Миссис Дэнгл. Вы просто смешны! Да все директора театров и мало-мальски приличные писатели просто издеваются над вашими претензиями. Их критик публика, без ее одобрения ни одна пьеса не удержится на сцене. А если зал аплодирует, зрители только смеются над вашими нападками и от души забавляются их злобой, потому что чем-чем, а остроумием они не блещут.

Дэнгл. Очень хорошо, миссис Дэнгл, прекрасно.

Входит слуга.

Слуга. Мистер Снир, сэр.

Дэнгл. Просите мистера Снира.

Слуга уходит.

Черт его побери! Теперь придется изображать из себя нежных, любящих супругов, иначе этот Снир протащит нас в каком-нибудь своем фельетоне.

Миссис Дэнгл. И очень буду рада! Только вряд ли ему удастся изобразить вас смешнее, чем вы есть.

Дэнгл. Вы способны довести человека до...

Входит Снир.

А, дорогой Снир, очень рад вас видеть. Миссис Дэнгл, дорогая, мистер Снир.

Миссис Дэнгл. Здравствуйте, сэр.

Дэнгл. Мы тут с миссис Дэнгл развлекаемся, читаем газеты. А скажите, Снир, вы собираетесь в Дрюри-Лейн на первое представление трагедии Пуфа?

Снир. Собираюсь, да только не знаю, удастся ли попасть. Вы же знаете, на первое представление дирекция обычно набивает зал клакерами, чтобы провести спектакль с шумным успехом. Но вот что, Дэнгл, я принес вам две пьесы, и уж как хотите, а одну из них вы во что бы то ни стало должны протолкнуть на сцену. Она принадлежит перу очень знатной и влиятельной особы.

Дэнгл. Вот когда начинаются мои мучения!

Снир. Ну что вы, можно только радоваться за вас. Теперь-то вы и обретете истинное счастье. Ах, дорогой Дэнгл, вы даже не представляете себе, какое удовольствие смотреть на ваши добровольные мученья и самоотверженные хлопоты по чужим делам.

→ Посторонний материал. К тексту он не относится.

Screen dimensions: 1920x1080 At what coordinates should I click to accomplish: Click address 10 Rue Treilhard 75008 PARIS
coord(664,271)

Дэнгл. Да-да, хлопот не оберешься, но... сказать по правде, в этом есть как-никак своя прелесть. Знаете ли, иной раз с самого утра, за завтраком меня осаждают десять, двадцать человек, которых я сроду в глаза не видал и, признаться, не желал бы увидеть у себя в доме.

Снир. Какое наслаждение!

Дэнгл. А сколько писем мне приходится читать. Горы писем! Полсотни по крайней мере на неделе. И ни в одном из них ни единого слова о том, что меня самого касается.

Снир. Забавная корреспонденция!

Дэнгл (читает). "Заливается слезами и, рыдая, уходит". Господи, что это, уж не трагедия ли?

Снир. Нет, это изящная комедия. Не то, чтобы перевод, но, так сказать, взято с французского. Написано в том самом стиле, который у нас недавно раскритиковали. В истинно сентиментальном стиле, представьте, ничего смешного от начала до конца.

Миссис Дэнгл. Вот если бы у нас ставили такие пьесы, я, может быть, и не возненавидела бы театр. Из таких пьес можно извлечь хоть что-нибудь поучительное. Не правда ли, мистер Снир?

Снир. Вполне разделяю ваше мнение, миссис Дэнгл. В настоящих руках Сцена могла бы, безусловно, стать истинной школой нравственности. Но у нас, как это ни прискорбно, публика ходит в театр главным образом для развлечения.

Миссис Дэнгл. Мне кажется, режиссеры и директора театров заслуживали бы больше уважения, если бы они старались привить публике другие вкусы.

Снир. О, конечно, сударыня. И тогда, может быть, в будущем потомки отметили бы, что даже в наш распущенный и порочный век в столице все же сохранились два заповедных места, где разговор шел о вещах если не столь увлекательных, то, во всяком случае, весьма назидательных.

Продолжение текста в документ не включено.